Of course, sometimes America’s interference has been helpful, even vital, to international stability. The most shining example is World War II. Without American intervention, we all would be wearing swastikas now and I would not be free to write this column.

Okay, so maybe noninterference isn’t always the right policy. But we have interfered with other nations’ affairs far too often, and usually for selfish ends (for oil in Iraq, and to fight communism or socialism in Latin America and protect American businesses in Latin America.) And now we have the civil wars in Ukraine and Syria, and the flare-up (again!) of the conflict between Israel and Palestine.

Until about 50 years ago, Crimea was part of Russia. Then Soviet leader Nikita Khrushchev gave it to Ukraine (www.voanews.com/content/khrushchevs-son-giving-crimea-back-to-russia-not-an-option/1865752.html.) If Michigan, for example, was given to Canada and 50 years later there was a chance to return to the United States, don’t you think many of the people would want to?

And then there is the Israel/Palestine situation. The Palestinian people were basically kicked off their land to form the state of Israel in 1948 after World War II and the Holocaust. The Germans killed one-third of the Jews living in the world during the war, but they didn’t have to give them any land. The Palestinians did. The United Nations, backed by the United States, divided Palestine into Jewish and Palestinian areas (https://history.state.gov/milestones/1945-1952/creation-israel; accessed July 30, 2014.)  After the Holocaust and with rampant anti-Semitism, the Jews probably needed a sovereign state if they were to survive as a people, but so do the Palestinians. If the Native Americans/American Indians were given the states of Kentucky and most of Ohio, might the Ohioans and Kentuckians object to being crammed into Cincinnati to make room for the Native Americans?  Kind of puts things in a different perspective, doesn’t it?

So with these complex situations complicated by old rivalries and disputed land ownership, what should we do? Arm the government in Ukraine and the rebels in Syria? Send in American troops? Try to broker a peace agreement (again!) between Israel and Palestine? The truth is, I don’t know the answers to these questions. But I do know that our interference has often brought untoward consequences and caused resentment against America around the world. America is a big player on the world stage, but we must realize that we aren’t the only player and that other nations’ interests are just as valid as our own.

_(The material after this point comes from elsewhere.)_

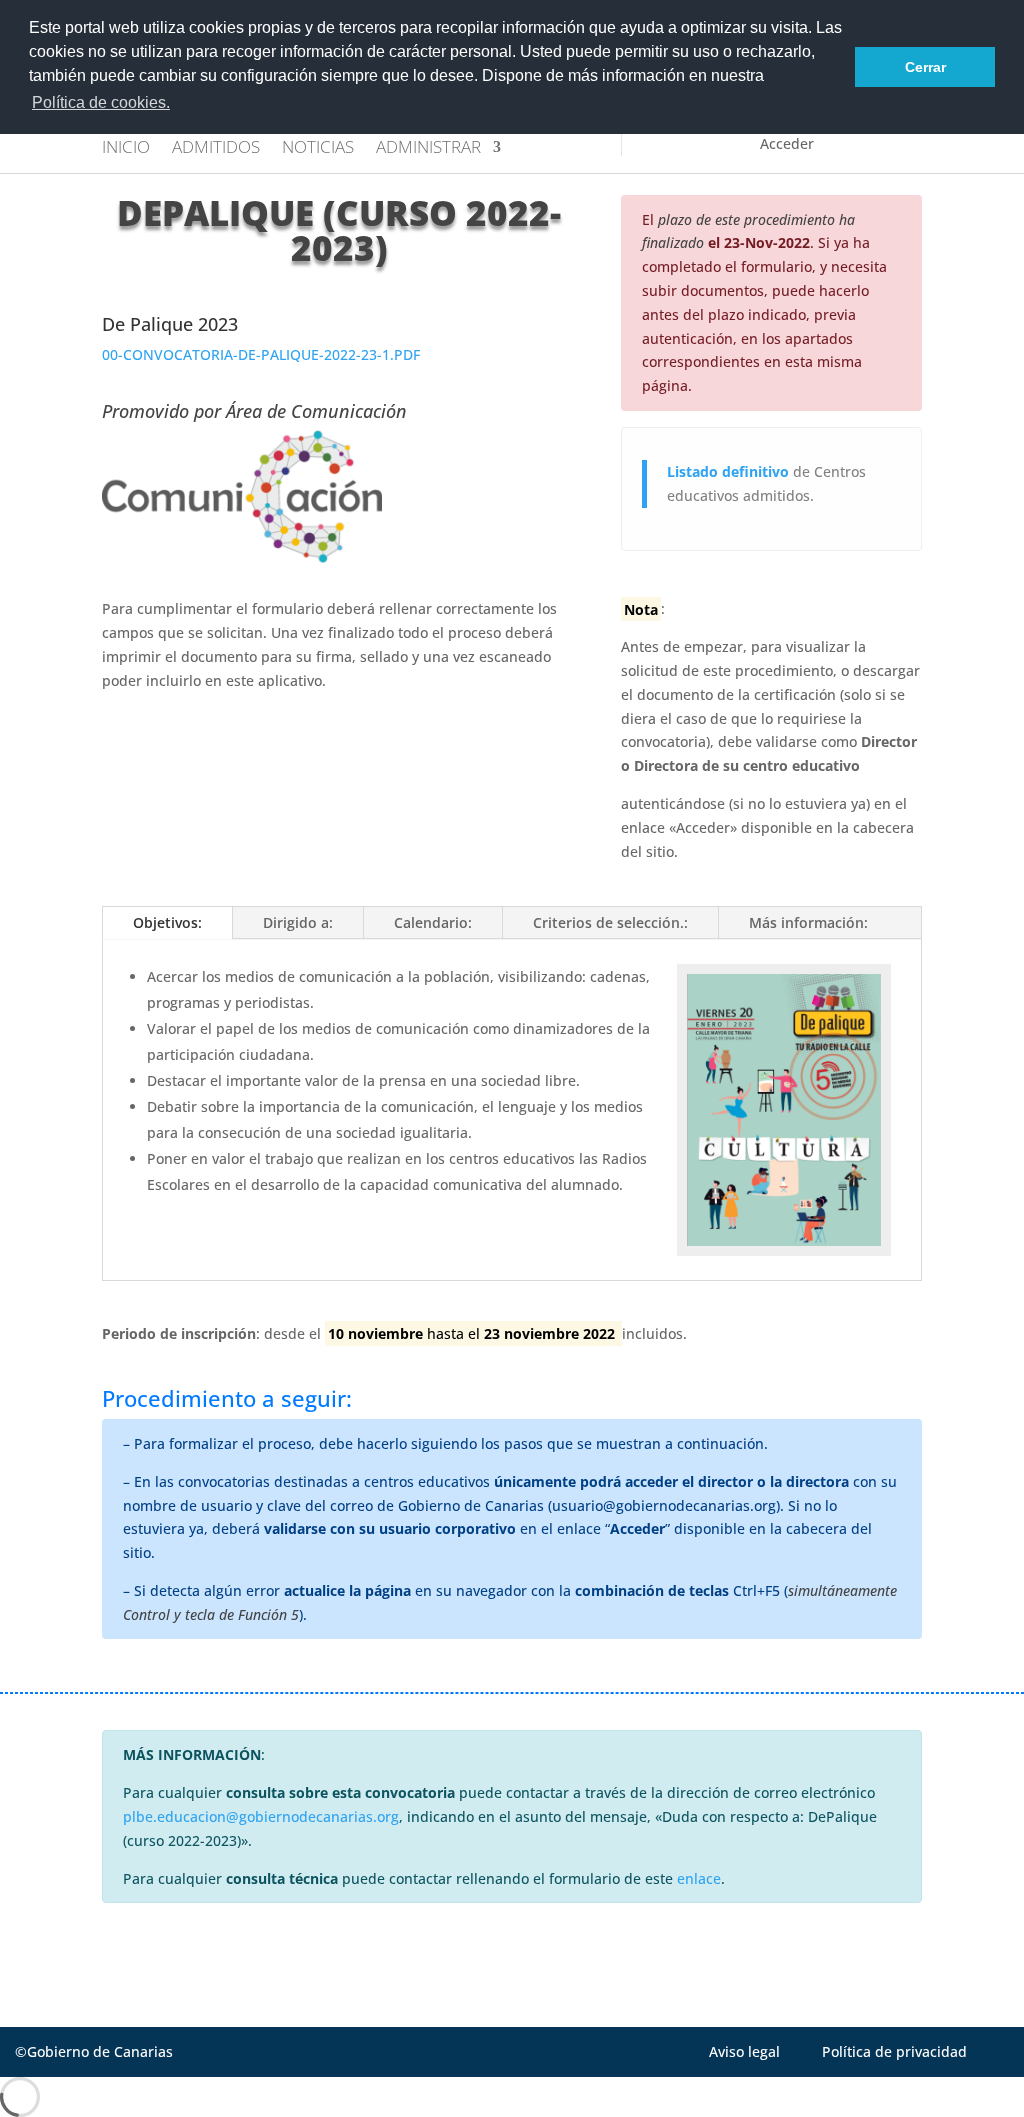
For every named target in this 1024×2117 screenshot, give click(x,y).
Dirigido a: (298, 922)
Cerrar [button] (925, 67)
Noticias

We must also realize that we don’t understand the history behind many of these problems and that many of these cultures have worldviews very different from ours. We should let the people directly involved solved their own conflicts. ISIS will only become stronger if we continue our military actions, as radical Muslims will use this as a recruiting tool and as another excuse to attack our country. America will become less safe if we continue our current path.  Arab nations, not America, are the ones who are most imperiled by ISIS and they are the ones who should handle them.

America should focus on humanitarian assistance while nations try to resolve their own problems, and use diplomacy and economic sanctions in coordination with other nations when we must interfere. But when it comes to military force, we should follow the Prime Directive.